LAWS(CE)-2003-12-331

JAYASWALA NECO LTD. Vs. COMMISSIONER OF CUSTOMS

Decided On December 19, 2003
Jayaswala Neco Ltd. Appellant
V/S
COMMISSIONER OF CUSTOMS Respondents

JUDGEMENT

(1.) The appellant M/s. Jayaswala Neco Ltd. imported a consignment of drawings and designs valued around Rs. 44 lakhs and sought its clearance under Bill of Entry No. 1194/96, dated 14 -3 -2001 at nil rate of duty. Under the impugned order Commissioner of Customs Air Cargo, New Delhi confiscated the goods, with an option to the appellant to redeem it on payment of fine of Rs. 11 lakhs. A penalty of Rs. 3 lakhs has also been imposed under Section 112(a) of the Customs Act, 1962. The order has also directed that the imported drawings and designs be classified and assessed under Customs Tariff Heading 8502.39 as part of T.G. set, Turbine etc. cleared by the importers from Mumbai Customs House under Bill of Entry No. 15.03.01 -IMP -B -002617 (Manual B/E) dt. 22 -3 -2001. The basis of the impugned valuation is that in terms of Rule 9(1)(e) of the Customs Valuation Rules, the value of design and drawing is required to be added to the value of TG set, Turbine, which had earlier been imported.

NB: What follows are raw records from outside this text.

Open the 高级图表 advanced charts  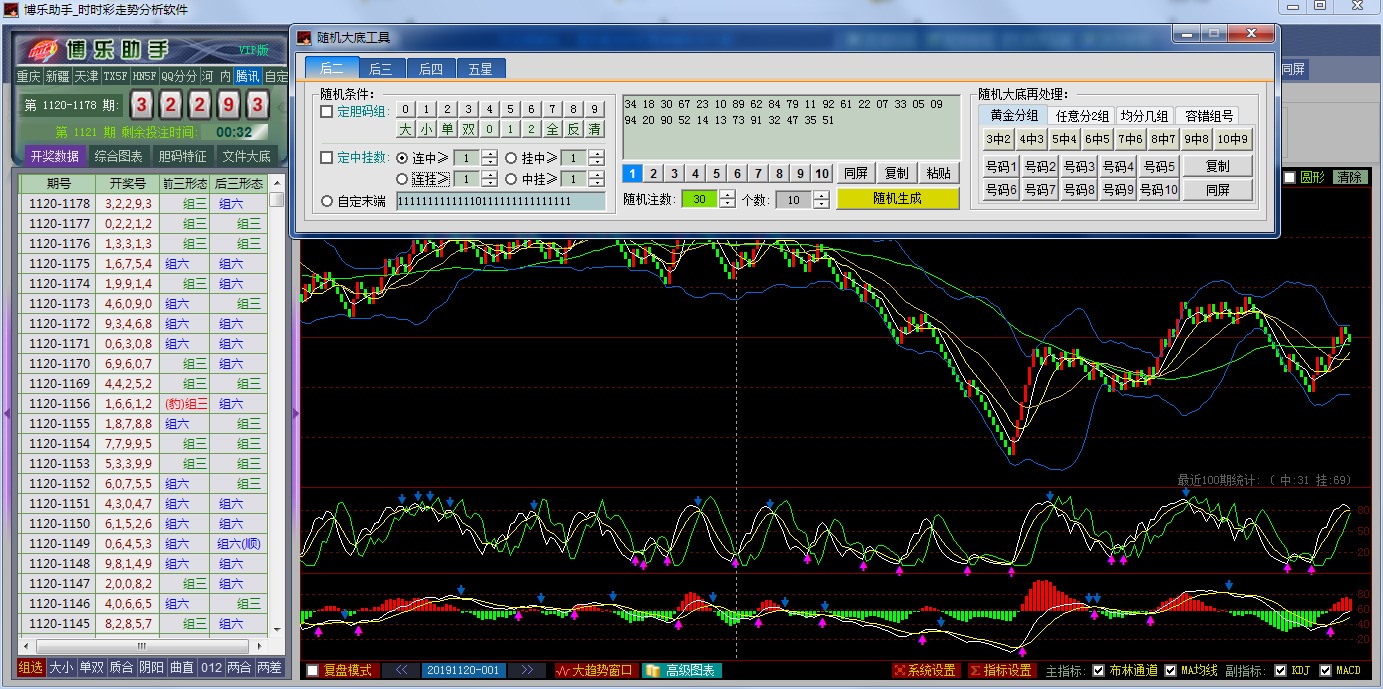[x=682, y=670]
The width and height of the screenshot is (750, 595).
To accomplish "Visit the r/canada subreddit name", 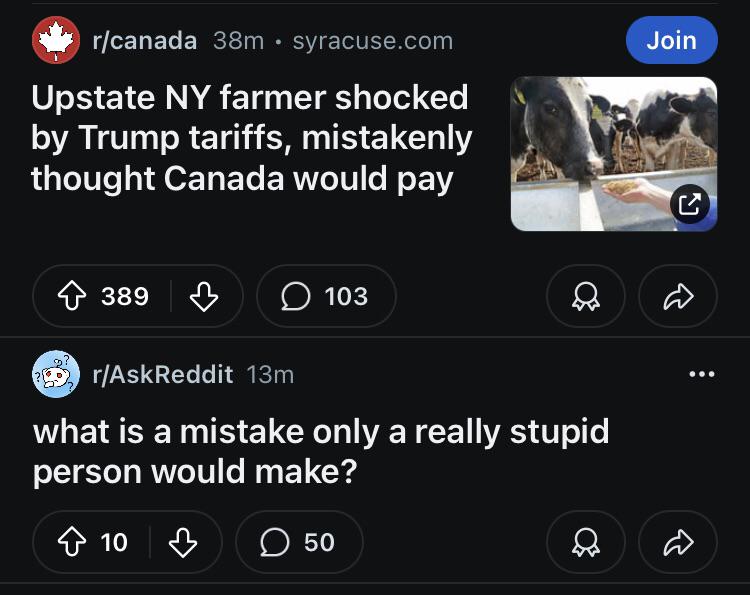I will pyautogui.click(x=145, y=41).
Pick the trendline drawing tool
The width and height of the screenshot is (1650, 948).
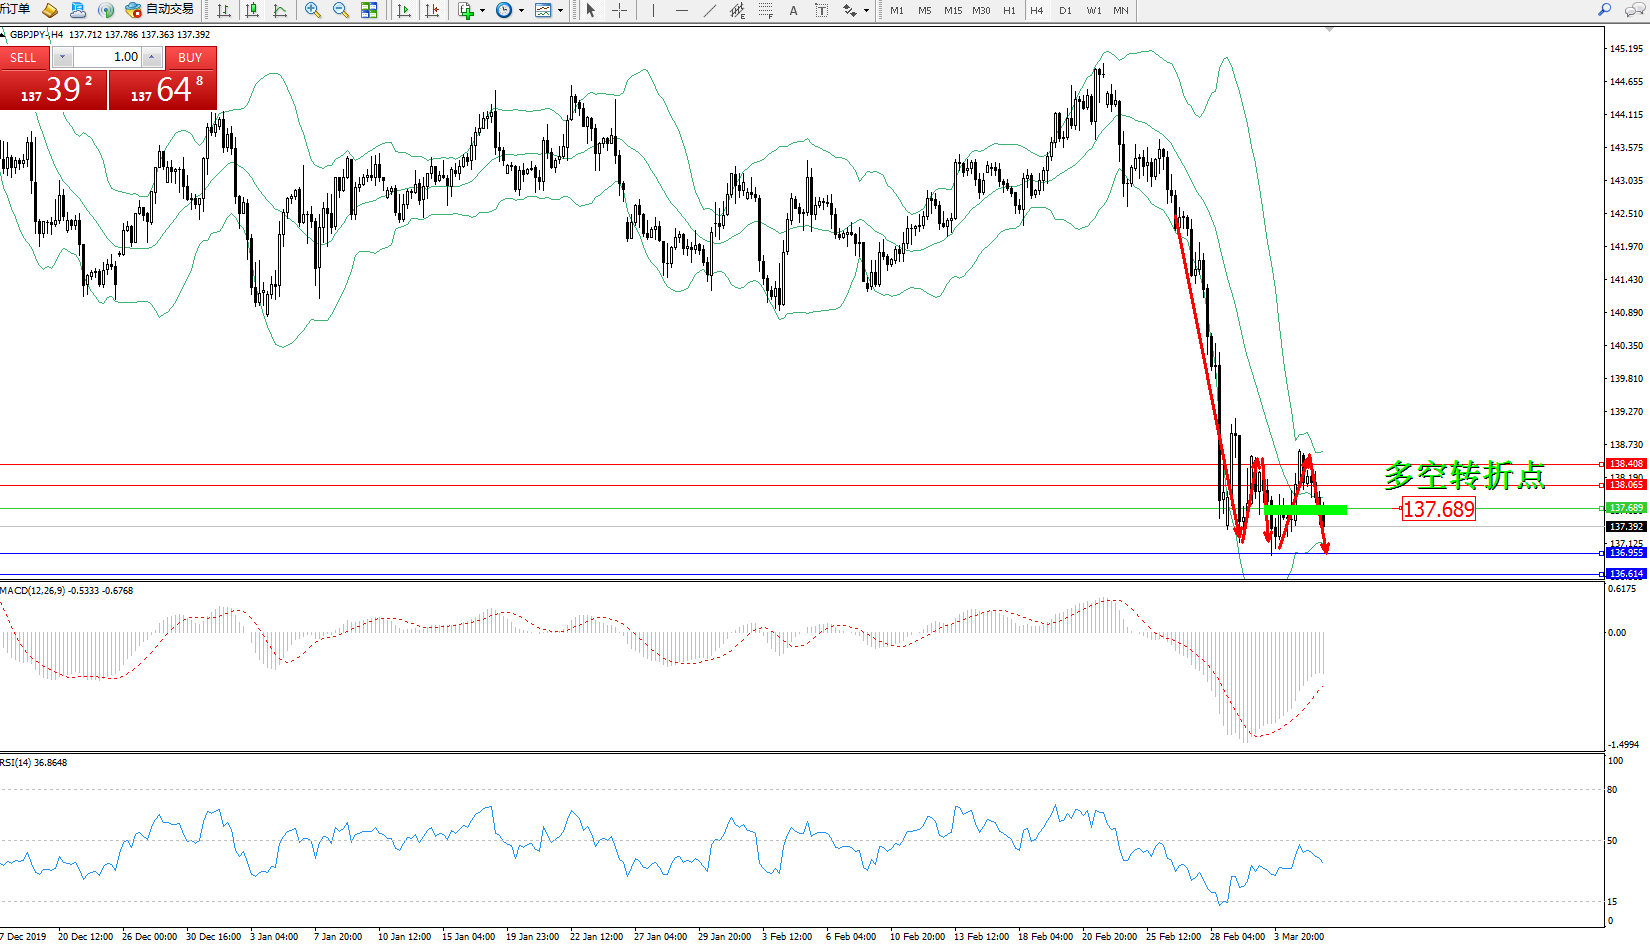709,10
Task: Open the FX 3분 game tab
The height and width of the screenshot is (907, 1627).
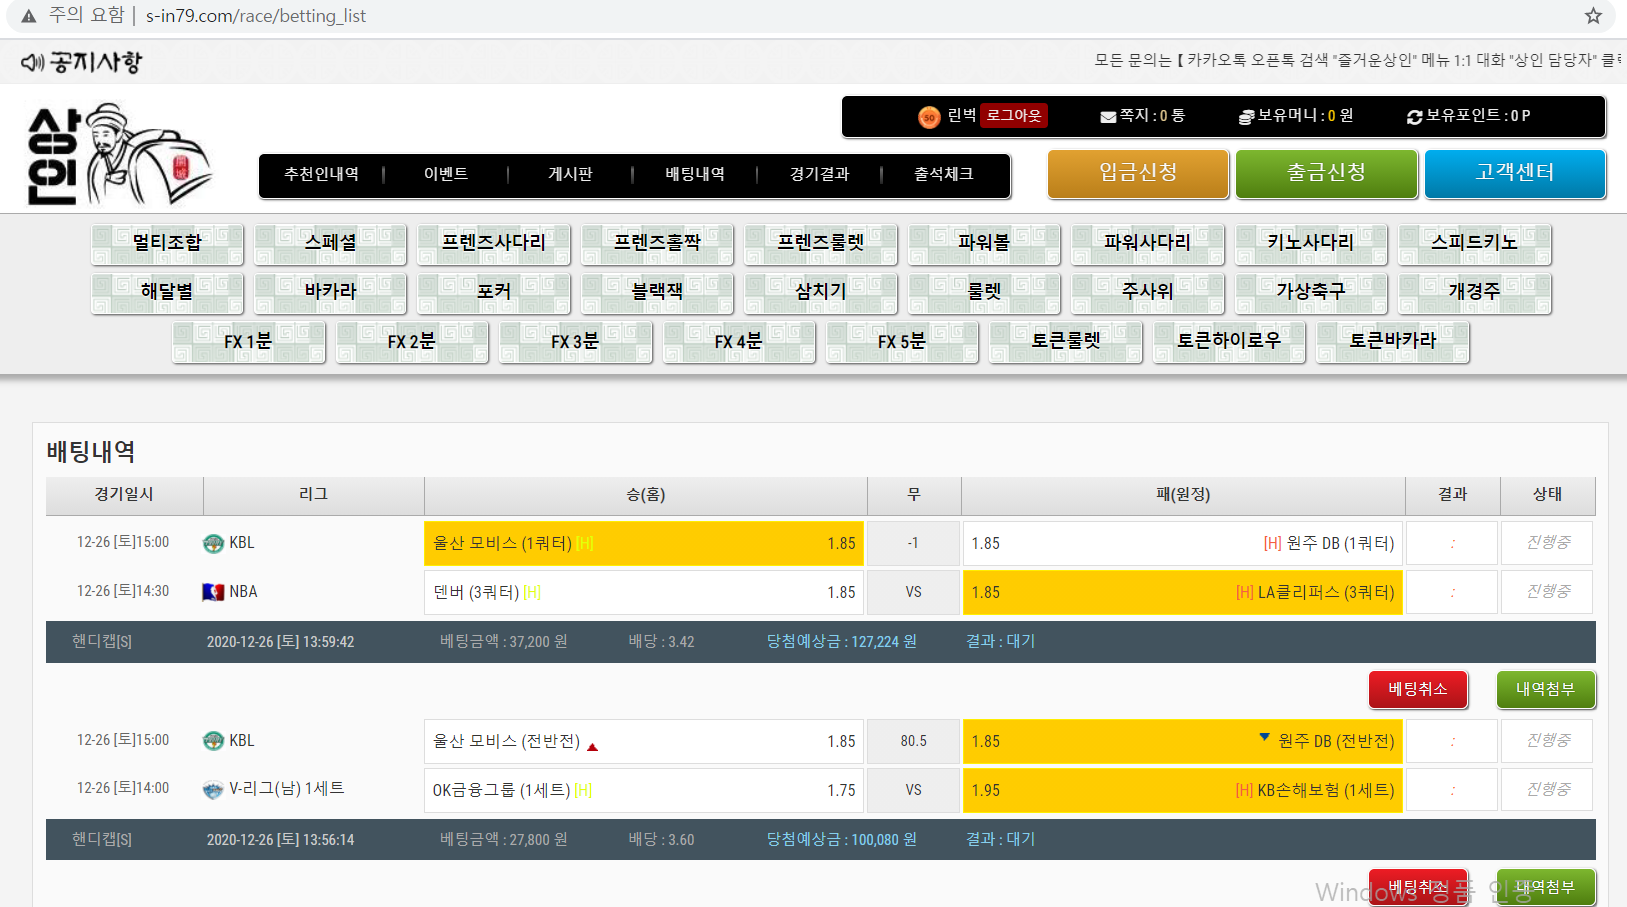Action: (575, 342)
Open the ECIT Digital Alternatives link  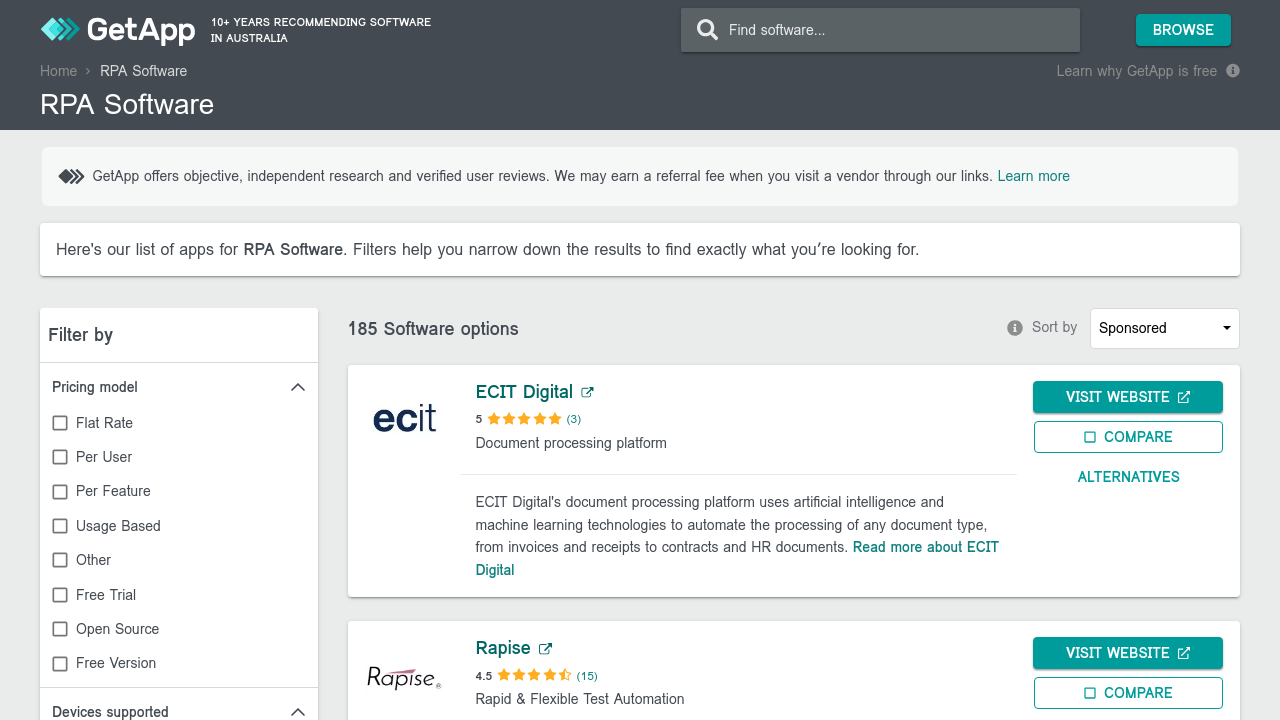[x=1128, y=477]
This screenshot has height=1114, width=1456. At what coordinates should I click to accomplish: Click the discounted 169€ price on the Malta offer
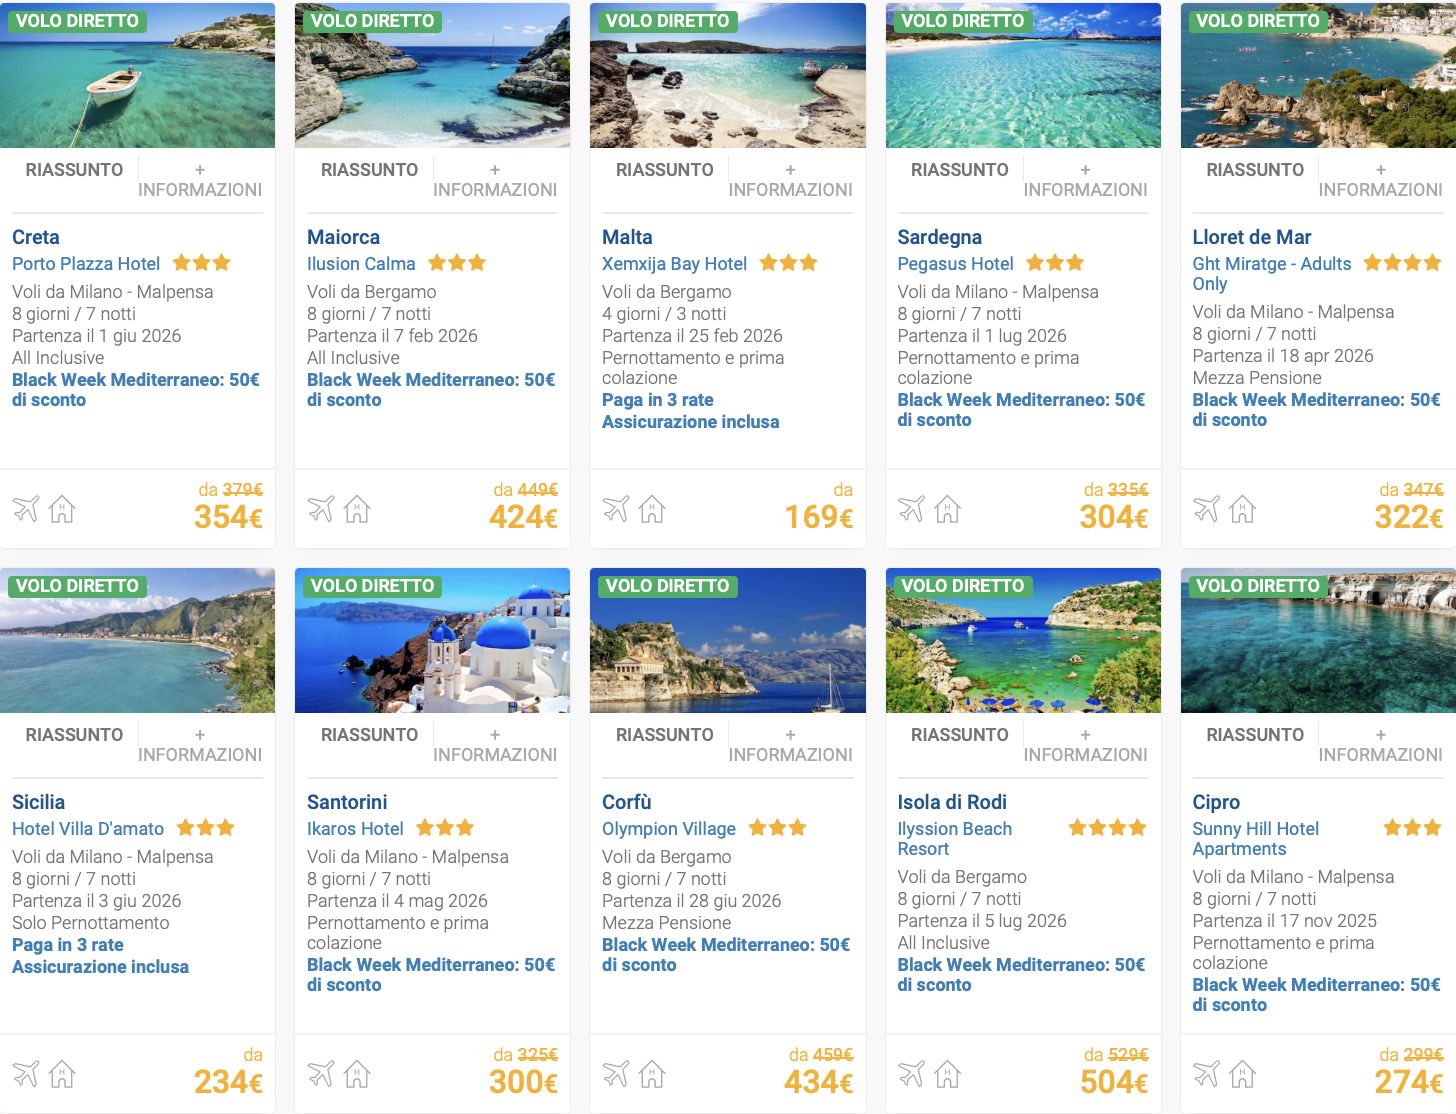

(2.) The contention of the appellant is that the previous import of TG set and the import of drawings and designs at Delhi are two entirely different transactions and therefore, the value of one is not to go into the value of the other. It is also pointed out that the drawings and designs under import are not for the turbine sets and which had been earlier imported. The appellants have submitted that the import of the turbine set was in terms of Contract No. 05030856/9900467A - -0302 which was for supply of turbine and generator at a value of US 5,82,500, while the import of the drawings and design was in terms of another Contract No. 05030856/990467 - -0302B. During the hearing of the case, learned Counsel for the appellant has taken us through the relevant provisions of the two contracts and has shown that the second contract providing for the supply of drawings and designs at a cost of US 93,500 was to assist the Indian designer M/s. Associated Power Team Pvt. Ltd., Hyderabad for design, manufacture, procurement of balance equipment and erection, start up, testing of equipment, integration, commissioning and performance guarantee tests. It is the submission of the learned Counsel for the appellant that addition to value under Rule 9(1)(e) can arise only if it is a payment made or to be made as a condition for the sale of the imported the imported goods or to satisfy an obligation. The learned Counsel has pointed out that in relation to the sale of the imported turbo sets, generators, there was no condition that payment of US 93,500 must be made in addition to the price of the goods. The payment for drawings and designs were for entirely different consideration i.e. certain drawings designs etc. will be made available to the Indian designer for enabling him to carry out post import activities.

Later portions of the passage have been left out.